A central idea in revenue maximizing pricing is price discrimination- try to get more money out of the people who are willing to pay more. On this topic alone, tomes have been written, careers and fortunes made, court cases filed, more fortunes lost and so on. However, price discrimination needn’t just be about making more money. If the people who want to pay more are the same as the people who value the good more, the resulting allocation is societally efficient. Two obvious ways it goes wrong: i) people who value a good more might not have the money to pay for it, and ii) using money can seem, well, grubby.
So we do all sorts of second best things- e.g. get people to stand in line for concert tickets. That way the fans who really want to see the concert are the fans who’ll probably stand in line. If time is money, then it’s resulted in a loss to them, but somehow this seems societally better. And there’s the resale problem – people who don’t care for tickets, but have no value for time, will stand in line and later scalp the tickets to people who do care and are short on time.
So how do you get around this, at least a bit, without using money? The geniuses at Google gave us a new answer during the launch of their Chromebook laptop. The laptop, and they’re looking for a few thousand people to test it before commercial launch later in the year. How do you make sure the people who get it are people who want it/ will use it, without charging them?

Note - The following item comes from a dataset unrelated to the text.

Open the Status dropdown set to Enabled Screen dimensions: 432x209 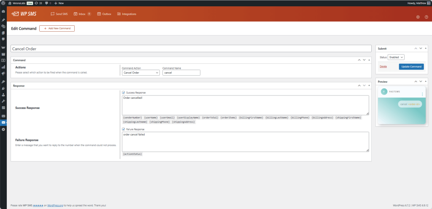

So first, when they launched it, they put out this promo video.
Seems rather innocuous, but then look closely at the 2:23 mark of the video. There’re some equations on the greenboard in the background. Turns out if you solve them, and find the value of x, it’s a long string of 1s and 0s. Do some more code solving, and you get the URL http://www.goo.gl/speedanddestory . It’s a secret URL to a secret form. First person to fill it out got the laptop…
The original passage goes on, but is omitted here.